Andy Cartagena puso a todo el mundo de acuerdo con Luminoso y Pintas en el quinto. Efectismo y toreo a caballo en una faena de mucha comunión con el tendido, y es que incluso se llegó a pedir el rabo, pero el palco se lo negó. El toro de Castillejo fue distraído y apenas contribuyó a su matador. Dos orejas muy jaleadas desde el tendido.

Faena de lío gordo la de Leonardo Hernández al tercero. Tras un comienzo que no terminó de llegar arriba, la faena fue creciendo en intensidad con Verdi primero y con Sol después, con el que dejó meritorios pasajes de toreo. Lo acabó cuajando por ambos lados a base de mando y muy buena lidia. Dos orejas.

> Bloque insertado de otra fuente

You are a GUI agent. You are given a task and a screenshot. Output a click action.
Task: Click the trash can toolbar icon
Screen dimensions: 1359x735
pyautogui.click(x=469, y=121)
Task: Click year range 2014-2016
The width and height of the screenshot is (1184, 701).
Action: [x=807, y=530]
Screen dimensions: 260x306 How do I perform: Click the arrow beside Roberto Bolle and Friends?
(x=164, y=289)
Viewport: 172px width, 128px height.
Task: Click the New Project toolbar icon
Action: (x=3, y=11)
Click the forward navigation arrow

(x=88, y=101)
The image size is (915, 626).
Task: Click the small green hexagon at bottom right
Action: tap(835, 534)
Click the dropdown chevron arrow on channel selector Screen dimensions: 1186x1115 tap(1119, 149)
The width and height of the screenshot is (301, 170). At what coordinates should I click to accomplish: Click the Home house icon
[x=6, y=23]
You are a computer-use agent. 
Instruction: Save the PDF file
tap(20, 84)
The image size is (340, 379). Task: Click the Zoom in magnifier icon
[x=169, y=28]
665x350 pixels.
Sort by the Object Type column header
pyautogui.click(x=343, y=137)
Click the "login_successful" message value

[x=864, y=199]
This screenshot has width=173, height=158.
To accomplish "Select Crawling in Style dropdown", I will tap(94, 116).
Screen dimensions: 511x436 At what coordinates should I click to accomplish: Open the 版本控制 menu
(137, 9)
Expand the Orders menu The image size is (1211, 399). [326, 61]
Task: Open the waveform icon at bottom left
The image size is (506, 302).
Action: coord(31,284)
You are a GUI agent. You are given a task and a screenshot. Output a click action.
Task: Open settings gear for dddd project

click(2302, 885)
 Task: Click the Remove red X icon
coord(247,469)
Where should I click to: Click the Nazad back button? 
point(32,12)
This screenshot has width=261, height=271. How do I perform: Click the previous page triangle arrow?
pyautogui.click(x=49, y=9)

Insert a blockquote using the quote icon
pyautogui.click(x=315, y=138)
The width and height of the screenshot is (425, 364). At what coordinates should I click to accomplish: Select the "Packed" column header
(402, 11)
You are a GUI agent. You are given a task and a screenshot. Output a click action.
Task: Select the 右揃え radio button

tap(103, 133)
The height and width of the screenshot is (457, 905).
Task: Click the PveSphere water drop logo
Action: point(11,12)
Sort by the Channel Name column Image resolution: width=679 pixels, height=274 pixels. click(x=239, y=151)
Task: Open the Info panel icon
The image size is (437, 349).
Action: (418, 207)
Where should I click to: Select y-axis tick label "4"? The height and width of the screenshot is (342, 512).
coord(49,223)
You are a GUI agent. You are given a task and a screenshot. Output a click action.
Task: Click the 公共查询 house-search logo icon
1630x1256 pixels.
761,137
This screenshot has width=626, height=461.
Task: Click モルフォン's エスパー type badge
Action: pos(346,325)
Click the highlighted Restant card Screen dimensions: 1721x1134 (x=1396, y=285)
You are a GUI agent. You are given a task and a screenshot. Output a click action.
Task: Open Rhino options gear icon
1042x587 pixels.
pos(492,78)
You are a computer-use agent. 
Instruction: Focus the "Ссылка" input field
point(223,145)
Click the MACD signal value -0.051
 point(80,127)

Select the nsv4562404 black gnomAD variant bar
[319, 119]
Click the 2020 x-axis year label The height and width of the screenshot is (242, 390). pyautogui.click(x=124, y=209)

Gran faena de Leonardo a otro gran toro de Castillejo de Huebra. Apoteósico a dos manos, mató de un rejón trasero y, como el animal no se echaba, hubo de emplear hasta cuatro veces el descabello. Lástima porque todo sonaba a máximos trofeos.

Rui Fernandes, que sustituía a Lea Vicens, pechó por delante con un animal con poco celo pero que sí daba arreones. Labor voluntariosa, rematada de dos pinchazos y un rejón. Silencio.

Hubo de todo en la faena de Rui Fernandes al cuarto, algo distraído pero con duración. El jinete portugués alternó momentos de mayor lucidez en la doma y en las clavadas con algunos errores en la elección de los terrenos y la administración de los tiempos. Oreja muy fuertemente pedida por el público.

Cuenca, martes 29 de agosto de 2017. Feria de San Julián. Toros para rejones de Castillejo de Huebra, de excelente juego en conjunto. Rui Fernandes, que sustituía a la lesionada Lea Vicens, silencio y oreja; Andy Cartagena, dos orejas y dos orejas con petición de rabo; y Leonardo Hernández, dos orejas y silencio. Entrada: Casi tres cuartos en tarde lluviosa.